The correct answer is Option (1) → $x - \sqrt{1 - x^2} \sin^{-1} x + C$

Let first function be $\sin^{-1} x$ and second function be $\frac{x}{\sqrt{1-x^2}}$.

First we find the integral of the second function, i.e., $\int \frac{x \, dx}{\sqrt{1-x^2}}$.

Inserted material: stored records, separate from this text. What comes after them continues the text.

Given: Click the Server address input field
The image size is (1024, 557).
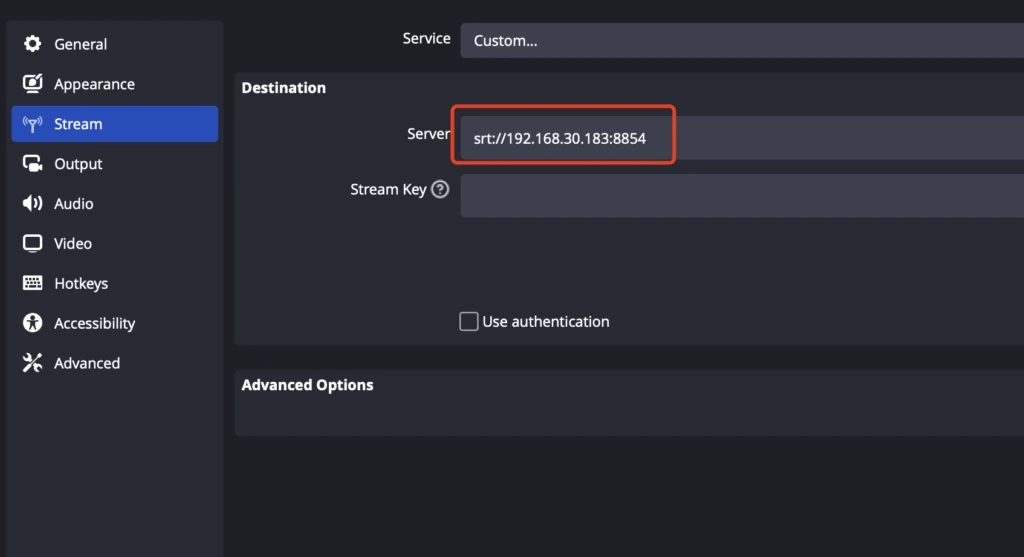Looking at the screenshot, I should point(742,138).
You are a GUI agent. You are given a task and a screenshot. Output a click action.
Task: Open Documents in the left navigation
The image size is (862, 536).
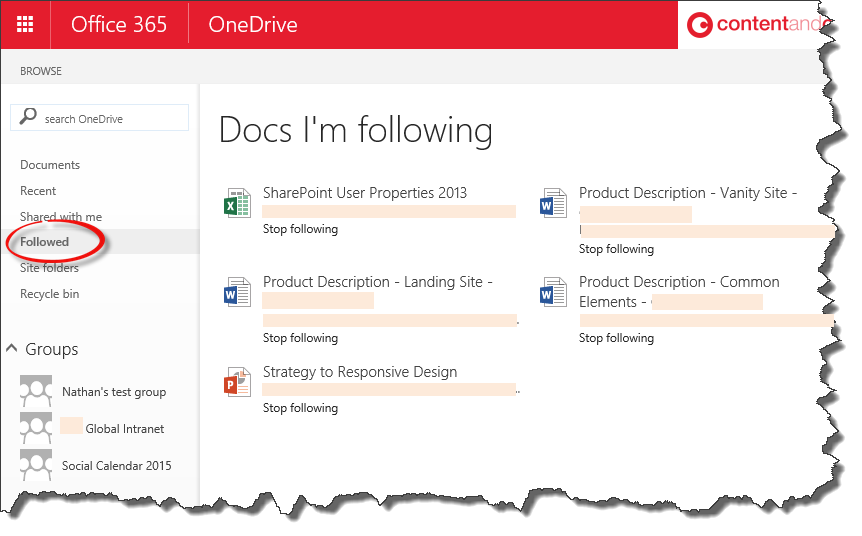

Put $t = 1 - x^2$. Then $dt = -2x \, dx$

Therefore, $\int \frac{x \, dx}{\sqrt{1-x^2}} = -\frac{1}{2} \int \frac{dt}{\sqrt{t}} = -\sqrt{t} = -\sqrt{1-x^2}$

Hence, $\int \frac{x \sin^{-1} x}{\sqrt{1-x^2}} \, dx = (\sin^{-1} x) (-\sqrt{1-x^2}) - \int \frac{1}{\sqrt{1-x^2}} (-\sqrt{1-x^2}) \, dx$

$= -\sqrt{1-x^2} \sin^{-1} x + x + C = x - \sqrt{1-x^2} \sin^{-1} x + C$